Excerpted passage:

☆ ☆ ☆ ☆ ☆

Parker is an entertaining, if sometimes waspish, guide. Chester, the AE Housman industry and even poor Hay-on-Wye come in for some gentle snark. There is plenty of history and politics – delving into issues of national identity, class (privileged families such as the Legge-Bourkes, the Ormsby-Gores, and the Grosvenors pop up), culture wars, real wars, the lasting scars of careless exploitation and the importance of the Welsh language – but also much obvious enjoyment of the wilder parts of the border, sections he memorably calls ‘a rough-arsed Eden’. There is also an element of partisanship at work. There is no doubt which of the two conjoined countries has his heart – I didn’t buy the audiobook, but you can almost hear his sighs of relief and whoops of joy when he crosses from, say, the suffocating tweeness of Cheshire and back into ‘the rebel hills of Wales’ and its more careworn towns and villages.
Not that Parker is a native – he describes himself as a middle-class Englishman turned Cymro o ddewis (Welshman by choice) – but he has the passion of a convert. As a child of Liverpool, who holidayed in Abersoch (before the second-home owners hollowed it out), took seaside trips to Rhyl and Llandudno and longer school sojourns to The Eisteddfod at Llangollen, I, too, have a soft spot for the country. Like the author, I can still remember the vertiginous shock of the first sighting of the Pontcysyllte Aqueduct at Llangollen with its railing on one side only. I am still building up the courage to take a narrowboat over it.

☆ ☆ ☆ ☆ ☆

Dataset records:
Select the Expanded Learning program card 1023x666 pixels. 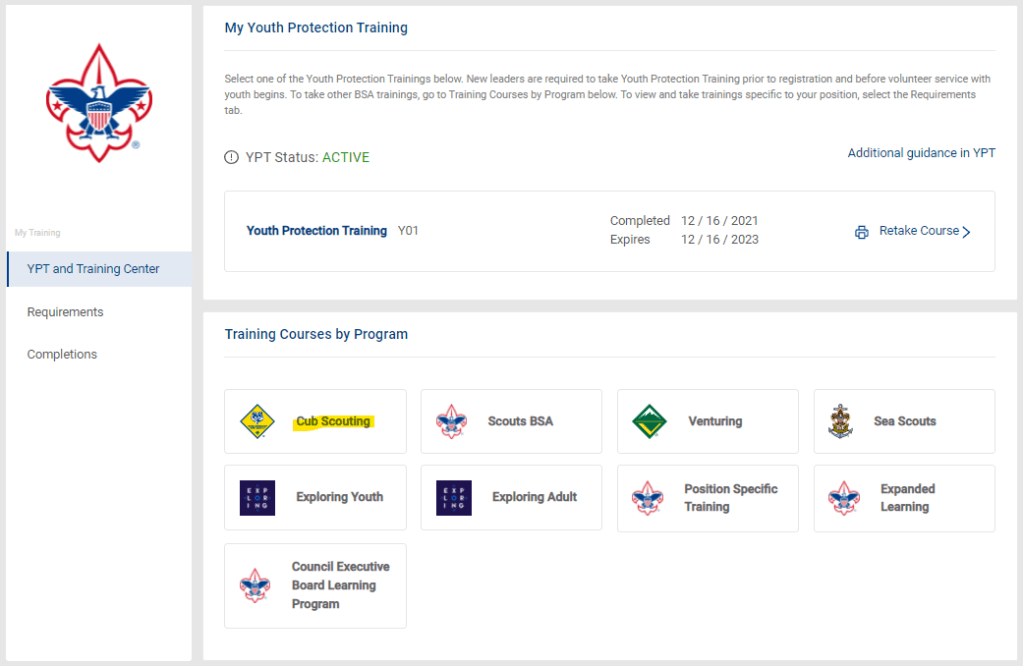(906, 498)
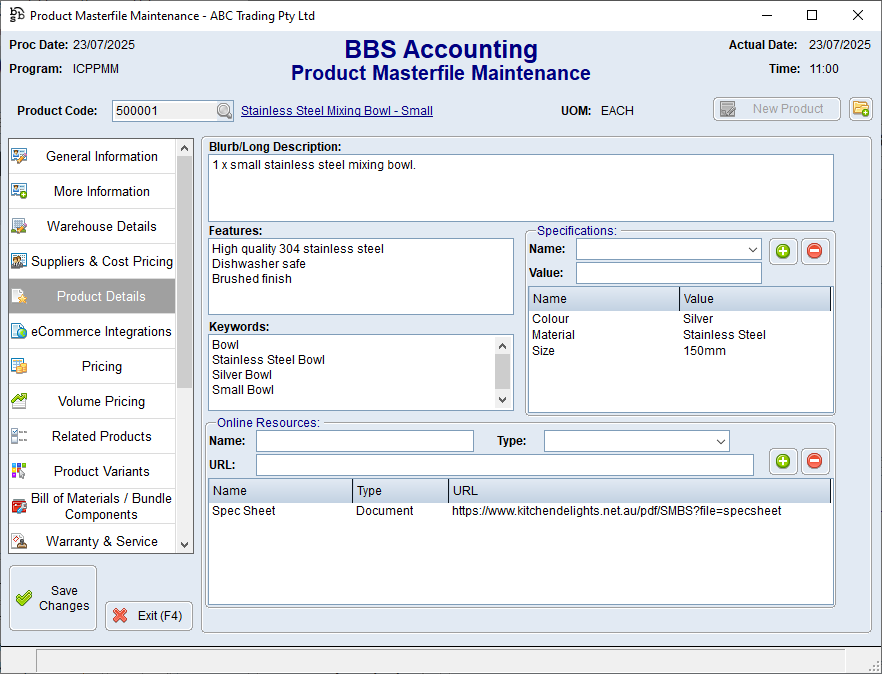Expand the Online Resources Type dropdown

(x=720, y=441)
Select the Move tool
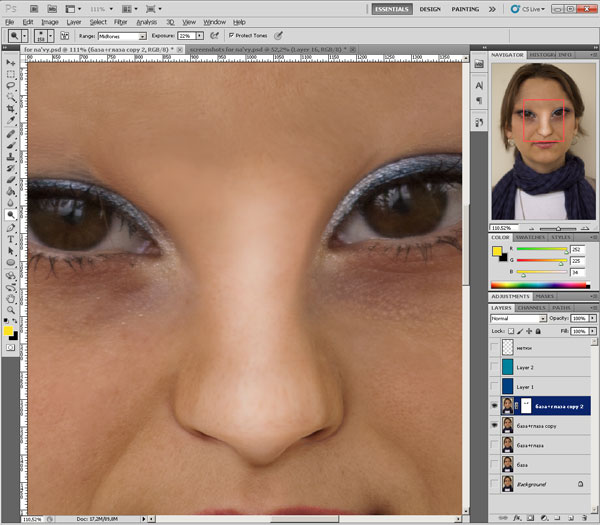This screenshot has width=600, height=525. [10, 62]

☆ ☆ ☆ ☆ ☆

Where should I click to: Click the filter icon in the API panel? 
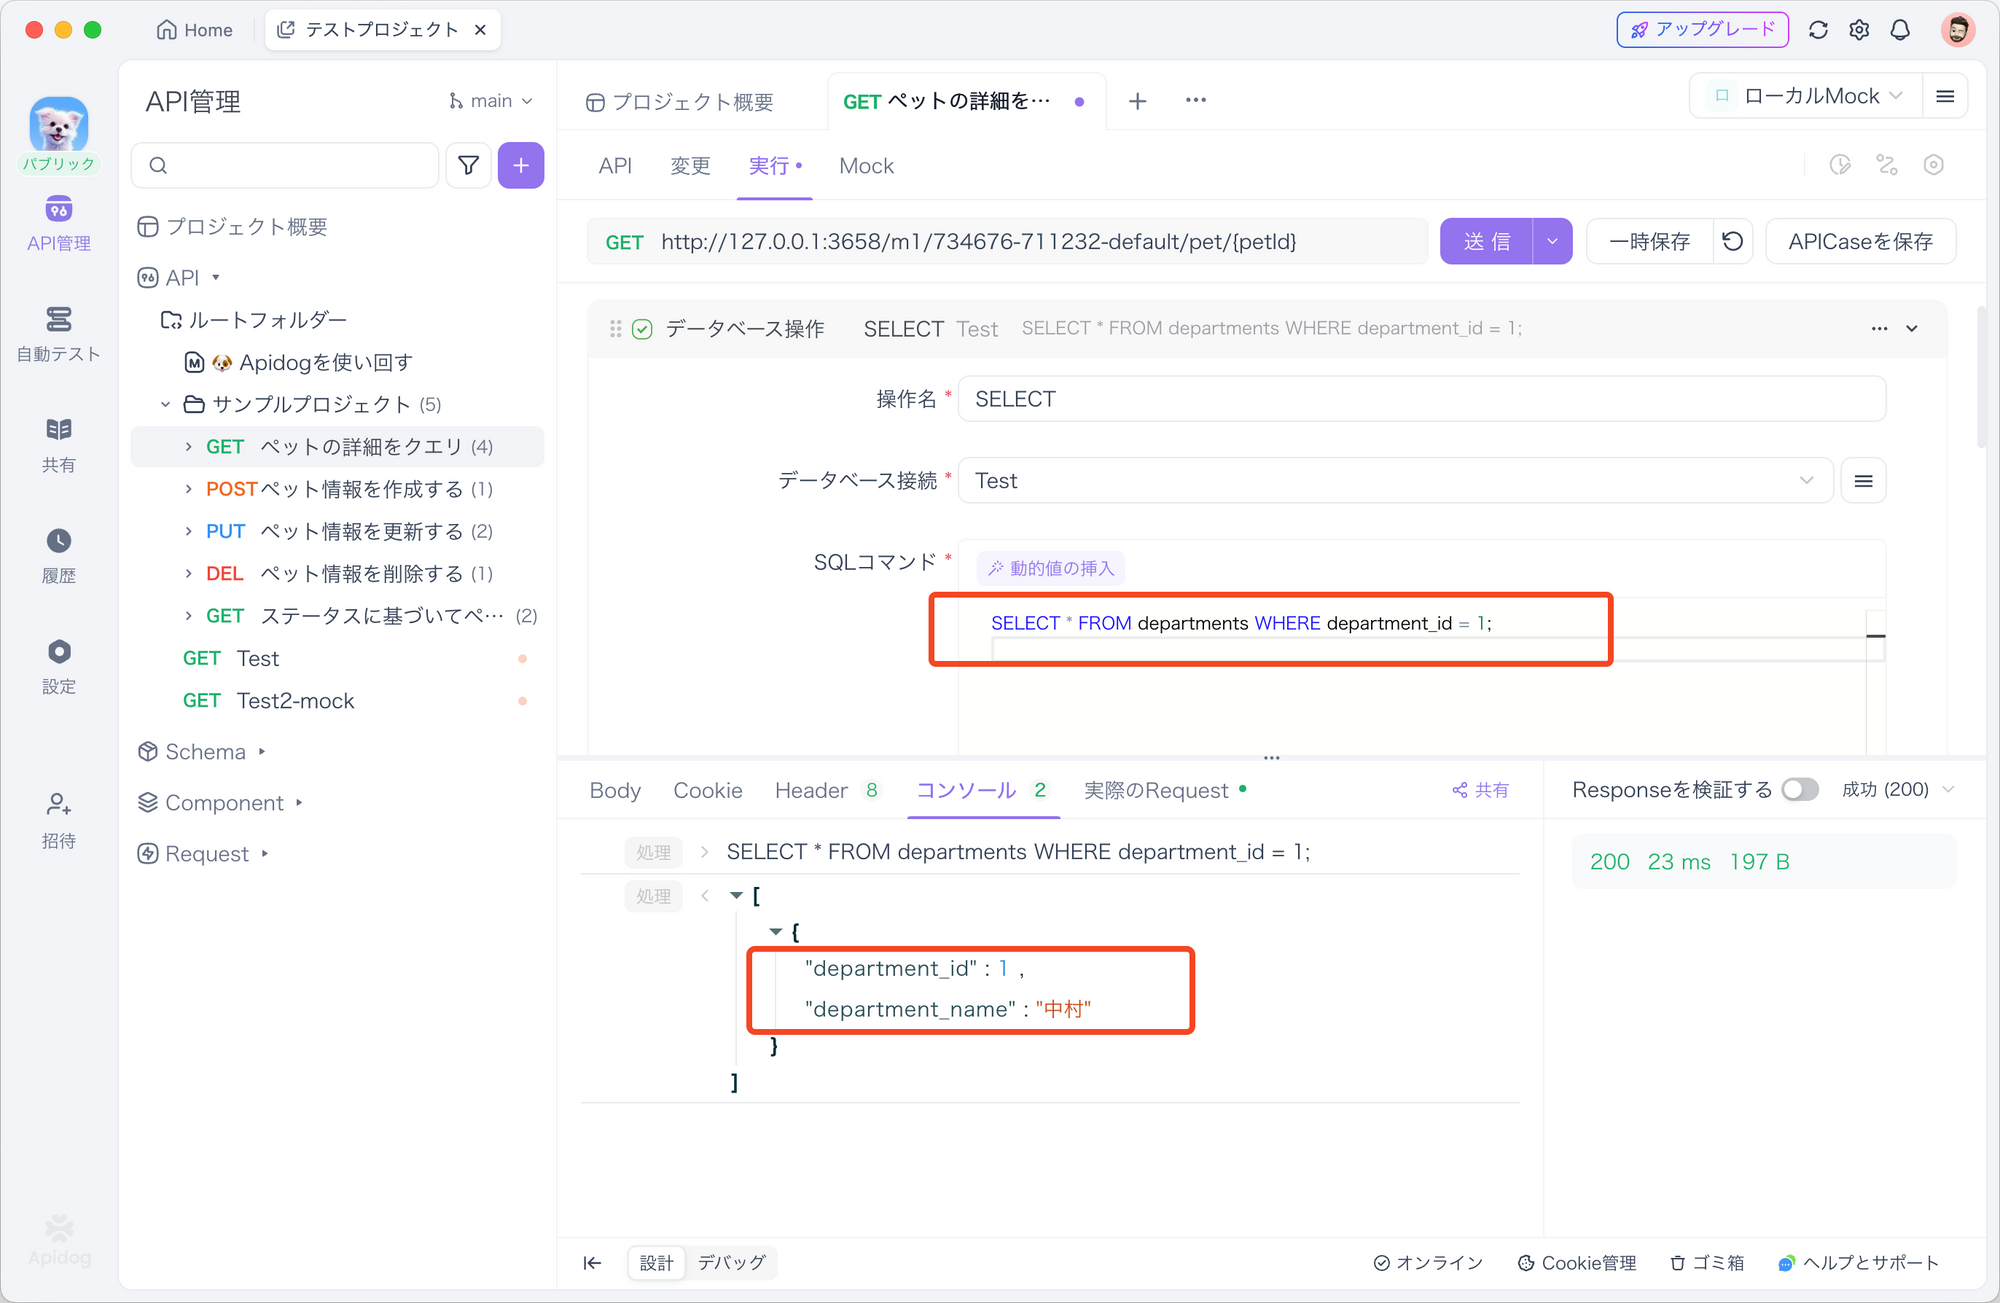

☆ ☆ ☆ ☆ ☆

Exercises:
1. In the book review about the Welsh border, what does Parker call the wilder sections of the border?
2. Reproduce the passage from the book review on the Welsh border that begins at the words "Not that Parker" and stops after "narrowboat over it.".
3. Continue the book review on the Welsh border from where it stops.

Results for each task:
1. He calls them "a rough-arsed Eden."

2.
Not that Parker is a native – he describes himself as a middle-class Englishman turned Cymro o ddewis (Welshman by choice) – but he has the passion of a convert. As a child of Liverpool, who holidayed in Abersoch (before the second-home owners hollowed it out), took seaside trips to Rhyl and Llandudno and longer school sojourns to The Eisteddfod at Llangollen, I, too, have a soft spot for the country. Like the author, I can still remember the vertiginous shock of the first sighting of the Pontcysyllte Aqueduct at Llangollen with its railing on one side only. I am still building up the courage to take a narrowboat over it.

3.
In his relishing of the parts of the borderlands that tourist brochures eschew, Parker sometimes reminds me of Robert MacFarlane, whose book The Old Ways led me to the treacherous mudflats around Foulness Island in Essex, where I eventually set a novel. I felt a very similar pull from his description of the Maelor near Wrexham, where the River Dee, marking the Welsh-English border for some of its length, switchbacks into sinuous curves. He describes the area as a ‘calloused Welsh toe, stretched out and poking deep into England’ where the lines between the two countries are blurred, some villages seem uncertain whether they are Welsh or English and the landscape is dominated by bog and mosses and villages where, in the dim past, Romani gypsies, army deserters and unmarried mothers found refuge. The Maelor sounds right up my street. If that description tickles your fancy, All the Wide Borders is a book for you, too.
All the Wide Border: Wales, England and the Places Between by Mike Parker (HarperNorth, £20)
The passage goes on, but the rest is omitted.